Lors de la retraite de février nous avons eu la chance de bénéficier du soutien de Marie-Christine pour les repas. Certains échanges impromptus que nous avons eus ensemble tournaient autour de l’attention et de la concentration.
Ce qui suit est une réponse rapide à une question qu’elle m’a posée il y a quelques jours sur le sujet : “J’ai compris que vous disiez qu’une trop grande concentration n’était pas forcément souhaitée. J’aimerais en connaitre les implications si c’est possible.”
Pour faire très bref, la concentration va conduire à un état plus ou moins profond d’absorption qui, s’il est trop profond, va empêcher le développement de l’attention. L’attention d’une certaine façon se trouve dans un mouvement contraire de l’esprit : on ne cherche pas à fixer l’esprit mais on définit un objet de méditation qui permet :
- de développer de façon minimale un peu de concentration (sinon il y a dispersion et agitation ou torpeur, etc.),
- de « voir » quand l’esprit est sollicité par l’un des six sens et se laisse capter par lui (ce qu’en anglais tu trouves généralement sous le vocable « to follow the condition »).
La concentration a un corollaire très agréable : un sentiment de tranquillité intérieure. Cette tranquillité est due au fait que l’esprit ne vagabonde plus à droite à gauche, le jeu des émotions s’interrompt – repos. Ce qui conduit bien souvent les débutants à la conclusion que leur sessions se sont bien déroulées s’ils en sont sortis apaisés ou qu’elles se sont mal passées, qu’ils ont mal « bossé », dans le cas contraire. Ce qui du point de vue de vipassana est une vision erronée de la pratique et potentiellement un obstacle à celle-ci.
La pratique de vipassana requiert une certaine concentration mais il ne peut y avoir d’attention que si l’esprit ne se laisse pas absorber par l’objet de la méditation. A l’inverse, la concentration ne requiert pas d’attention au sens vipassana du terme ; il faut de la vigilance dans les premiers temps pour ramener l’esprit à l’objet de méditation mais pas à proprement parler d’attention.
Plus la concentration est forte, plus le niveau d’absorption est profond, au point que l’esprit peut être totalement absorbé dans l’objet de méditation ou un nimitta (signe se développant au cours de la pratique) et se (con)fondre avec lui. C’est l’état de « appana samadhi ».
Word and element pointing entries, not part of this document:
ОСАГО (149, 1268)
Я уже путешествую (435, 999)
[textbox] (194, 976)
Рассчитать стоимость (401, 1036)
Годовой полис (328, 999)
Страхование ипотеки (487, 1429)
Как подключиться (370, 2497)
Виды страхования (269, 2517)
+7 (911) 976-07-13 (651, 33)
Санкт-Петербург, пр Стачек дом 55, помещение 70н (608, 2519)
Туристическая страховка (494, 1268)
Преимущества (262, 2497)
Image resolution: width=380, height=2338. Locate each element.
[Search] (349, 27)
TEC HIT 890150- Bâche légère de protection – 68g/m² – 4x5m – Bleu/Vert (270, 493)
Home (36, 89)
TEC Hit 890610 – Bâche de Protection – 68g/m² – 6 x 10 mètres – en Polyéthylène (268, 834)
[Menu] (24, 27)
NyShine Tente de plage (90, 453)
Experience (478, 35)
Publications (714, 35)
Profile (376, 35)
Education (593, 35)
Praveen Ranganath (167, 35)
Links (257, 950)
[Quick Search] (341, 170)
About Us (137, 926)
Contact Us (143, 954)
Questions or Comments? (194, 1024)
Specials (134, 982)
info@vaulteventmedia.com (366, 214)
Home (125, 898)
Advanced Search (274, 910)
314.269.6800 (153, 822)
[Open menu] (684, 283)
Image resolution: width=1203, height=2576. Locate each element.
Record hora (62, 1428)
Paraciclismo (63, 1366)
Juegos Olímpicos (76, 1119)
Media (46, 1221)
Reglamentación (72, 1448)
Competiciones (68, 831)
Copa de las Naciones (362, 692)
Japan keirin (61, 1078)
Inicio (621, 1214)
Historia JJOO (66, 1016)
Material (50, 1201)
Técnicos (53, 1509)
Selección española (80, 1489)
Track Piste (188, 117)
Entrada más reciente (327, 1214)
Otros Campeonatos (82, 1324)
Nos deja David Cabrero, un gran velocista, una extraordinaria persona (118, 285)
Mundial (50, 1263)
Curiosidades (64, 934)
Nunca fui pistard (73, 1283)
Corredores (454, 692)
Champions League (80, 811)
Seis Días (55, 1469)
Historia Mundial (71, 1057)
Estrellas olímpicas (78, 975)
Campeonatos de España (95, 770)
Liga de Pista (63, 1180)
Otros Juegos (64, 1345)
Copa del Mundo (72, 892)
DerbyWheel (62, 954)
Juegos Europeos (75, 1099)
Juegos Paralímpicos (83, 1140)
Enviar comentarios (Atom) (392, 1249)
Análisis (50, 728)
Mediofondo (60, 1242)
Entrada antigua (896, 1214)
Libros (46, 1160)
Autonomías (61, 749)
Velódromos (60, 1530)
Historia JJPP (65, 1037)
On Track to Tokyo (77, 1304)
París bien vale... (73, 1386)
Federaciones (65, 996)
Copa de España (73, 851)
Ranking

Du point de vue de vipassana, c’est là que les problèmes commencent : quand l’esprit fait l’expérience de appana samadhi, il échappe mécaniquement à l’expérience de l’impermanence, de la souffrance et du non soi (anicca, dukkha, anatta). Ce qui exclut de facto vipassana (insight, vue pénétrante). Cela ne signifie pas qu’il n’y ait pas de bénéfice à la pratique des états d’absorption profonds, mais ces bénéfices ne sont pas ce à quoi vise vipassana.
On entend assez souvent dire que les gens qui pratiquent vipassana en portant leur attention à la pointe du nez font en réalité une pratique de concentration. Je pense que si un pratiquant fixe « trop solidement » (on dirait alors qu’il y a « saisie ») le mouvement du ventre, il développe le même niveau de concentration et s’éloigne tout autant de l’attention. Le simple fait qu’il note « monter, descendre, assis, toucher, etc. » n’est pas en soi un gage d’attention.
Ces sujets sont très bien développés par Ajahn Sujiva dans les chapitres 12 et 13 de son ouvrage The essentials of insight meditation.